This is what CastAway was built for. Going live from a remote location — a county fair, a press box, a cafe, your living room — with nothing but a laptop and a microphone.
When you're ready to talk:
When the Go Live button is plum purple and glowing, you are ON THE AIR. Everything your mic hears goes to your listeners. Be aware of background noise, conversations, and other sounds around you.
Before you go live, set your mic level in Settings. The gain slider (0-500%) lets you boost a quiet mic or tame a hot one, and the live VU preview meter shows your level in real time — all without putting anything on the air.

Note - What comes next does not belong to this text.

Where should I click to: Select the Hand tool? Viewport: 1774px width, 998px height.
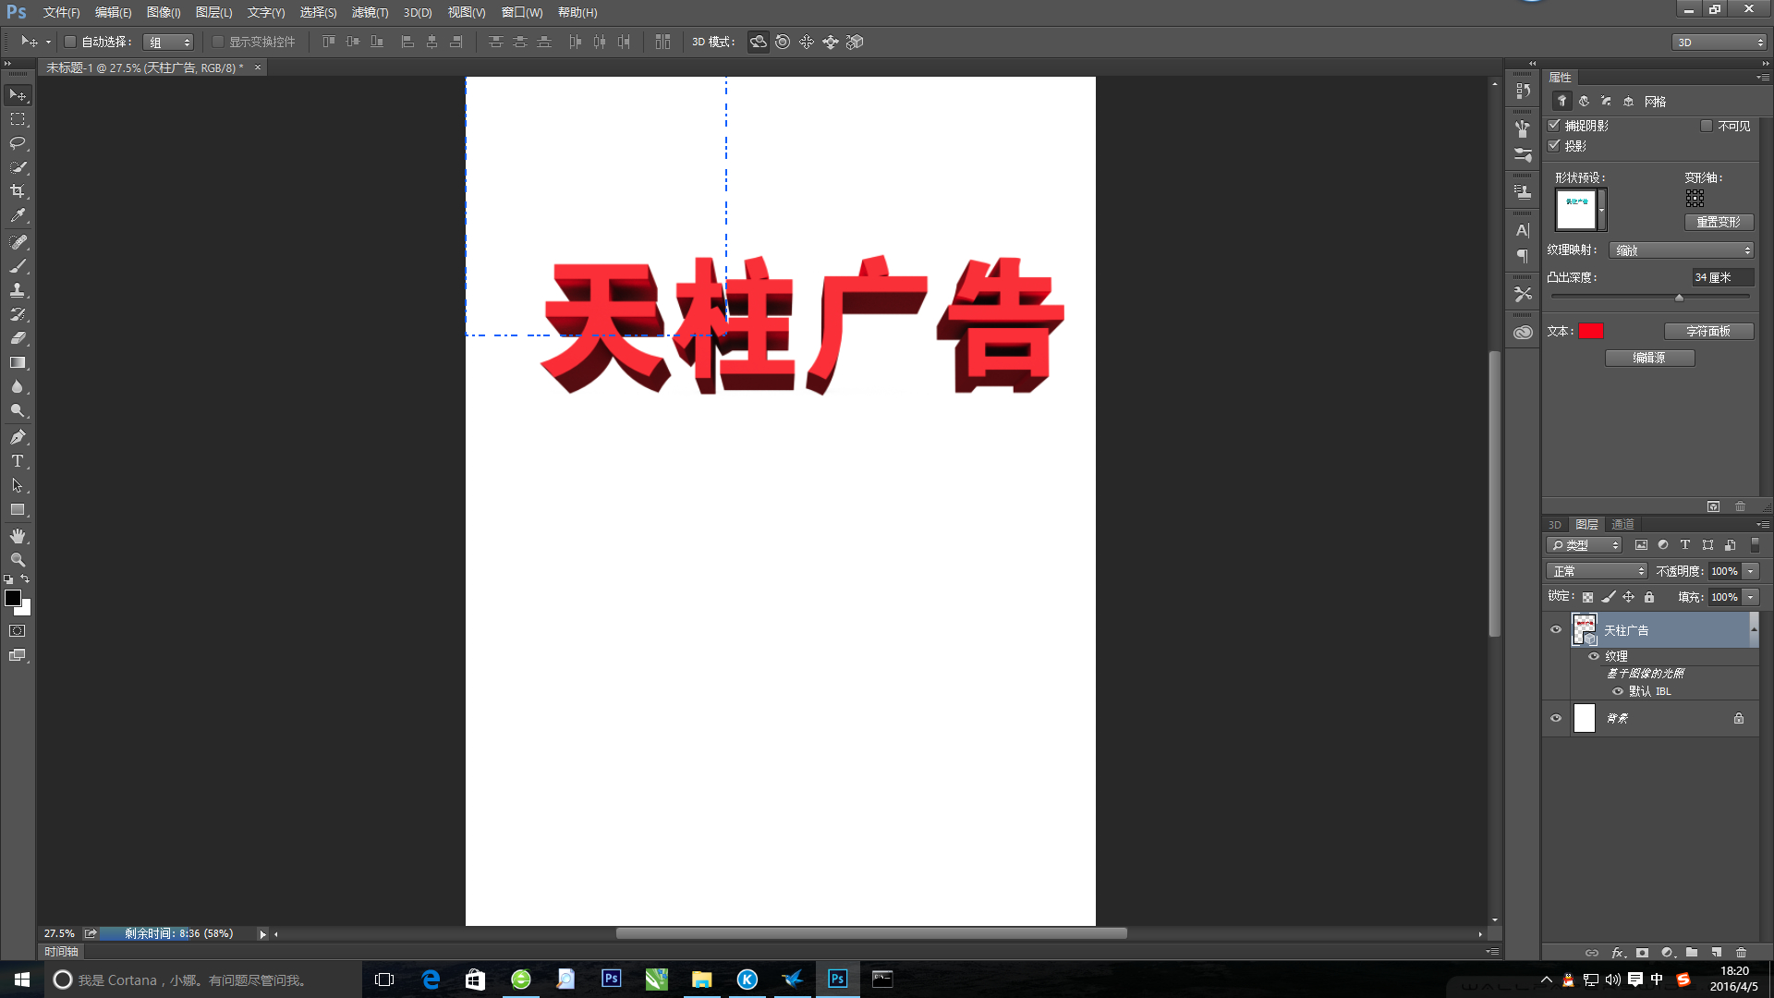click(18, 536)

Behind the scenes, your browser applies echo cancellation, noise suppression, and automatic gain control to your mic signal. Your gain setting is then applied on top of that processing via the Web Audio API. So the browser cleans up the audio first, and your slider is the final trim.
At a noisy county fair? The browser's noise suppression does a surprisingly good job of filtering out background chatter. But do a quick mic check in Settings before your first break — the VU meter doesn't lie.
CastAway has a clever audio architecture that prevents you from hearing your own voice echoed back with delay. The monitoring audio you hear in your headphones includes everything on the air — music, promos, the local announcer at the station — but not your own voice.
This is by design. If you heard your own voice coming back a fraction of a second later, it would be extremely disorienting and make it impossible to speak naturally. CastAway solves this at the audio engine level so you never have to think about it.
If someone at the station goes live while you're connected, you will hear them. This allows natural two-way conversations between the local announcer and the remote broadcaster.
CastAway is designed for the reality of small-station remote broadcasting: you're probably alone. There may not be anyone sitting at AutoCast back at the station. That's fine.